*Exercise task*
Please pick up the court opinion on the lunch club lease dispute and carry it on from its last sentence.

*Source document*
####
Case ID: misc_201/html/1087-01.html
Source: Caselaw Access Project
Author: {"author": "Walter, J.", "license": "Public Domain", "url": "https://static.case.law/"}
Date Created: 2024-08-24T03:29:51.129683

Downtown Harvard Lunch Club, Plaintiff, v. Racso, Inc., Defendant.
    Supreme Court, Trial Term, New York County,
    October 24, 1951.
    
      
      William 8. Beineche and Edward J. Madden for plaintiff.
    
      Albert Felice and Allen 8. Stim for defendant.
   Walter, J.

A tenant here seeks damages for an alleged breach of his lease by the landlord. The first question is whether or not there was a breach. If so, a second question will be whether a provision in the lease operates to limit plaintiff’s recovery to $2,000.

By written lease made March 15, 1948, defendant leased to plaintiff, for a term of three years from April 1, 1948, to March 31, 1951, at an annual rent of $8,000, payable monthly in advance, certain space on the second floor of the building at the southwest corner of William and Liberty Streets to be used and occupied for a lunch club by plaintiff’s members and their guests from 11:30 a.m. to 3:00 p.m. Mondays to Fridays inclusive and between 3:00 p.m. and 9:00. p.m. for not more than six special events during each calendar year.

Defendant agreed (a) to sell to plaintiff’s members and their guests, at such premises at the times stated, food and beverages of such kind and style as defendant shall deem suitable and proper for a noonday cafeteria lunch and at such prices as defendant may determine; (b) to prepare and serve such food and beverages in cafeteria or buffet style-in a suitable and convenient manner for plaintiff’s members and guests to partake thereof; (c) to provide busboys, countermen, dishwashers and such employees as may be required for the removal of refuse and rubbish to keep the premises clean. Defendant was under no obligation to provide waiters for tables, plaintiff being required to take the food and beverages “ cafeteria or buffet style ” and to furnish its own chairs, tables, glassware, linen (if any), china, and silverware, and such waiters or waitresses (if any) as it may desire.

The lease provides (Par. nineteenth) that defendant shall not be liable for any failure or delay in furnishing food or beverages for causes beyond its control, or for any failure of defendant’s landlord to comply with its obligations, but upon any continued failure by defendant to furnish food and beverages, as herein provided, for more than thirty consecutive days plaintiff shall have the option to terminate the lease by giving written notice to defendant after such thirty-day period and during a continuance of such failure or delay, and in such event the lease shall terminate, and if plaintiff shall 'have complied with all its obligations under the lease, defendant, will pay to plaintiff upon plaintiff’s vacating the demised premises the sum of $2,000.
####
*Provided data*

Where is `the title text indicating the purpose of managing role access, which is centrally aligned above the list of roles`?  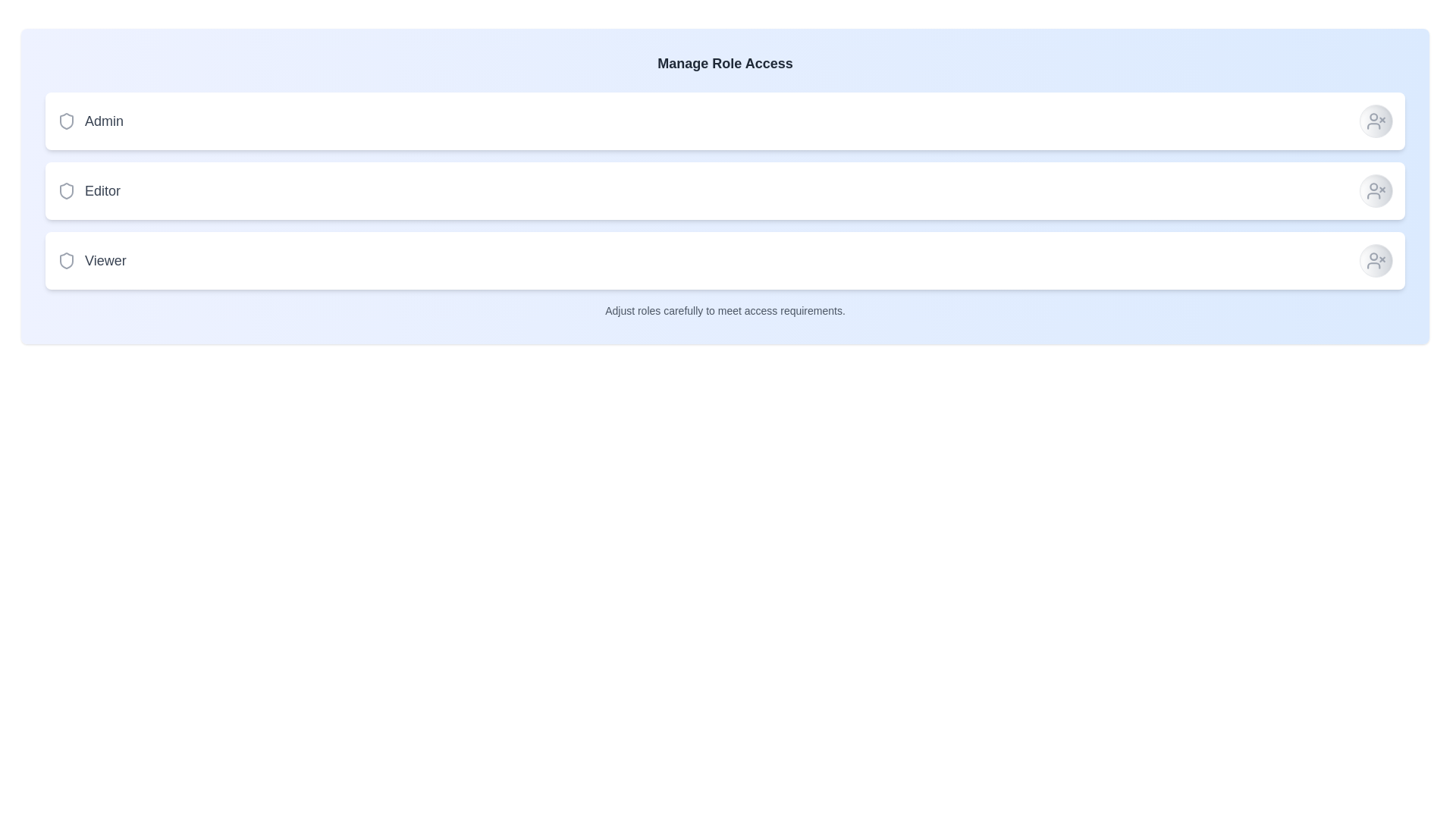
####
*Reply*
Plaintiff spent nearly $2,600 in changing and decorating the demised premises to make them suitable for its occupancy, and spent about $2,400 for furnishings for the premises; and the food, beverages and service supplied by defendant were at least reasonably satisfactory until the fall of 1949, until which time defendant supplied two busboys, two countermen, and a cashier.

In the fall of 1949 defendant reduced to one busboy and one counterman, and upon occasions it supplied no help other than a cashier. This resulted in service extremely unsatisfactory to plaintiff and its members and their guests. Soiled dishes were not removed from the tables with reasonable promptness, there was delay in securing food, and the walls, floors, tables and chairs were not kept in the desired state of cleanliness. Plaintiff protested on several occasions, but defendant did nothing to remedy the conditions complained of and its president bluntly stated that he would do nothing to remedy them; and on February 9, 1950, plaintiff wrote defendant asserting that defendant had committed a substantial and continuing breach of the lease for a period in excess of thirty days, and advising defendant that, because of such breach, plaintiff elected to terminate the lease as of 11:59 p.m. of February 28, 1950.

Plaintiff then vacated the premises on February 28,1950.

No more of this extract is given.